A recent prospective, randomised, parallel group comparison trial involving 218 migraine suffers concluded that spinal manipulation seemed to be as effective as the well established, efficacious treatment, amitriptyline, and on the basis of a benign side effects profile, it should be considered as a treatment option for patients with frequent migraines [25]. This study is significant due to the large number of participants and the 4 month period of the trial.

Another, randomised controlled trial involving 127 migraine suffers has also been recently concluded [26]. The results confirmed that spinal manipulation is an effective treatment, which appears to have few benign side effects. The evidence appears now strong enough to state that chiropractic should be considered as a treatment option for patients with frequent migraines. This study is also very significant due to the long period of the trial (6 months) and the number of participants.

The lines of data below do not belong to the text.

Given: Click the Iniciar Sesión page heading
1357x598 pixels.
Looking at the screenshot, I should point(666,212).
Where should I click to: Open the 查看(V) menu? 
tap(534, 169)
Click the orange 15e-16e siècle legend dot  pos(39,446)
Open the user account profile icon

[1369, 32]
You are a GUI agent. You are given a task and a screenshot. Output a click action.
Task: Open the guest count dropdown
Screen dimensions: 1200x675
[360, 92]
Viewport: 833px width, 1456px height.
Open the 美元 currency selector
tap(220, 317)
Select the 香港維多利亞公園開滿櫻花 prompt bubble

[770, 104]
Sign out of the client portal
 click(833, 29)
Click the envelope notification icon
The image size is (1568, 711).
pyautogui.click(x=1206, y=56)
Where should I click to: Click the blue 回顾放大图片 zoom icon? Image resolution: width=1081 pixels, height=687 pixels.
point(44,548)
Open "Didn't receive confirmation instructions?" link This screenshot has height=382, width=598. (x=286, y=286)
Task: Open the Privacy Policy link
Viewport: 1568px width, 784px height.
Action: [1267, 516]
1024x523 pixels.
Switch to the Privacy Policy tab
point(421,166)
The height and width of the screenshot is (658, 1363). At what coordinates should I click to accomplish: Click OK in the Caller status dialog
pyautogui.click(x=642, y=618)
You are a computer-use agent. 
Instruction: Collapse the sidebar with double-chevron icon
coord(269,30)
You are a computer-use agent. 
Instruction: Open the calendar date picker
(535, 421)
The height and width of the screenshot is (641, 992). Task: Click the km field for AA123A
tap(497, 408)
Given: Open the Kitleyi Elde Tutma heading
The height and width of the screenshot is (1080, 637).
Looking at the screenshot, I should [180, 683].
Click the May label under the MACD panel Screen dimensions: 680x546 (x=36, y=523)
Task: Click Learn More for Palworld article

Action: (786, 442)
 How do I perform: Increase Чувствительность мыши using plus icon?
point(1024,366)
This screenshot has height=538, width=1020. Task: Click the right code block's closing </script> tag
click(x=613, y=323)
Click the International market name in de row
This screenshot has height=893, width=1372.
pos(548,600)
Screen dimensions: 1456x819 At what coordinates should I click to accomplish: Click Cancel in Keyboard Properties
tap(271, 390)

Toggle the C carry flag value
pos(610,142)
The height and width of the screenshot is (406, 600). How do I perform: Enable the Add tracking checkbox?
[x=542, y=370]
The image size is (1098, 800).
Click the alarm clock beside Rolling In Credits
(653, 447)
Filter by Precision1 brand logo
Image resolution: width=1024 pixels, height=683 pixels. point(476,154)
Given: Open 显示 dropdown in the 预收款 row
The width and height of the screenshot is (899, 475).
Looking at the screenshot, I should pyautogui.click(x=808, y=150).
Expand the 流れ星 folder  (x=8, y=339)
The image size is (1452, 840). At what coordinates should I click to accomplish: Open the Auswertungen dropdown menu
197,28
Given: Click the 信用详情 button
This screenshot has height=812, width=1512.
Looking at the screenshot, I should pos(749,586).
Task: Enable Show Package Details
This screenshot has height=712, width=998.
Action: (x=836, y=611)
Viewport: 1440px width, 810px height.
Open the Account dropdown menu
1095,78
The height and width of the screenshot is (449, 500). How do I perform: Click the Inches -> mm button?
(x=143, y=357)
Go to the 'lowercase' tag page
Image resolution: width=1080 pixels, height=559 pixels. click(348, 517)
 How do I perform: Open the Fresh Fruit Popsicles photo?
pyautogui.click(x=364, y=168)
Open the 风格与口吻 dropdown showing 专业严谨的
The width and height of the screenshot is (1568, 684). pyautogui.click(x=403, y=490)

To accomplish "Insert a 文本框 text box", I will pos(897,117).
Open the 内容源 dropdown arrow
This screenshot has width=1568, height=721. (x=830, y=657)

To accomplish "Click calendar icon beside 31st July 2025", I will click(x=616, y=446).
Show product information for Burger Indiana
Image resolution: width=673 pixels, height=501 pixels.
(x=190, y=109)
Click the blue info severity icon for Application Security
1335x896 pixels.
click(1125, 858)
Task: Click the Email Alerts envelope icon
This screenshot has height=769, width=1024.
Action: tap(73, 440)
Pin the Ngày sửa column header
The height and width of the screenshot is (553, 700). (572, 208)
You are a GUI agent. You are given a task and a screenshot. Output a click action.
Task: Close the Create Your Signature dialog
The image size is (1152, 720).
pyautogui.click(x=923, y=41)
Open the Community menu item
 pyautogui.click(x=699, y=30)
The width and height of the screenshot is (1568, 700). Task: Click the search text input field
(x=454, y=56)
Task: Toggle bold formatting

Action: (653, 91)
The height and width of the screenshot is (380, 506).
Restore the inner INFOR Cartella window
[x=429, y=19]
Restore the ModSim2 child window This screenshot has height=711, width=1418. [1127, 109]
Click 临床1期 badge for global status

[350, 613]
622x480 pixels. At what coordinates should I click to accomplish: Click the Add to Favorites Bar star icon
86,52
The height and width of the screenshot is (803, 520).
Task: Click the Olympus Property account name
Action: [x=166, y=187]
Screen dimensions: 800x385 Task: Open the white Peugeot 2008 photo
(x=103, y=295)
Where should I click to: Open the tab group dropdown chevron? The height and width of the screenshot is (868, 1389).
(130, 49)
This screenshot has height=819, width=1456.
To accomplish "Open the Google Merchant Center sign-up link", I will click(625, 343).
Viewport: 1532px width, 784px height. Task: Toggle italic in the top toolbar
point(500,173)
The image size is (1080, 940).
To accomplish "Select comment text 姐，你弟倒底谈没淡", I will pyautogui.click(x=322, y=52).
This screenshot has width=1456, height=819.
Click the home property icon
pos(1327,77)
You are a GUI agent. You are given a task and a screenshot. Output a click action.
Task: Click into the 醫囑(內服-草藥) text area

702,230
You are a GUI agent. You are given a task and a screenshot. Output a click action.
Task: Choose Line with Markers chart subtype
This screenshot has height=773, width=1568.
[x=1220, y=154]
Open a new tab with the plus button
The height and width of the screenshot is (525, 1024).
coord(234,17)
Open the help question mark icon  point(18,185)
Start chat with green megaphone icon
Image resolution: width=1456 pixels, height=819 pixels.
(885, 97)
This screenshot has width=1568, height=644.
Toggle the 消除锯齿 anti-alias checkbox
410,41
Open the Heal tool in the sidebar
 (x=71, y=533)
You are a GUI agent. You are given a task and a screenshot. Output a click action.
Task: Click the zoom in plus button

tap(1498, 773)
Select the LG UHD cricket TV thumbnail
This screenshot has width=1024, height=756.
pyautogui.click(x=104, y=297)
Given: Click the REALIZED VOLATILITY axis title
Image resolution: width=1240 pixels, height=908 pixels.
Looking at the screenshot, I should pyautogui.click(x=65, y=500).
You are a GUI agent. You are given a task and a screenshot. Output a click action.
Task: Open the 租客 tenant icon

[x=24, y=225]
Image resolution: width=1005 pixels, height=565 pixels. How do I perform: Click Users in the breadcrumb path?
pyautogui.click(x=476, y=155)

Many other studies have assessed the effects of manipulation in “type O” conditions including dysmenorrhea, colic, asthma, hypertension, as well as migraines [27-44]. The evidence for CSMT in “type O” conditions is limited and no strong conclusions can be drawn, however, case studies such as this as some weight to the scientific knowledge about the condition [26].

The “Philosophy of Chiropractic” hypothesises a relationship between the integrity or health of the nervous system and the resultant integrity and health in the individual [42]. The effects of vertebral dysfunction have also been substantiated with alteration in the autonomic nervous system and associated changes in physiology or homeostasis [30, 42, 44].

It should also be noted that the improvements observed in this case could also be explained through other potential mechanisms. For example, changes may have occurred through psychological factors, climactic cycles, stress changes, dietary alteration, etc. However, it should be noted that this case study was a patient with a chronic history of migraine and therefore the symptomatic improvement gained following chiropractic care was possibly independent of the other factors.


CSMT appeared to decrease the frequency of headaches and migraines for this patient. The informal follow-up undertaken eight weeks after treatment ceased provided a period of time sufficient to permit assessment for the cyclical nature of migraine. However, the controlled 5 week period of this study was insufficient and confirms the need to conduct these types of studies over an appropriate time period.

Initially there was a paucity of clinical studies for chiropractic and migraine. However, the work by Vernon, Tuchin and Nelson are important steps towards the ability to undertake further trials on the potential mechanisms of CSMT for migraine [20, 25, 26]. It can be argued that to date trials have used only subjective measures but where these measures are well established, such as the visual analogue scale and headache diary, they remain suitable. Further research into independent objective measures must continue and it appears that substances within saliva may prove suitable for such measures.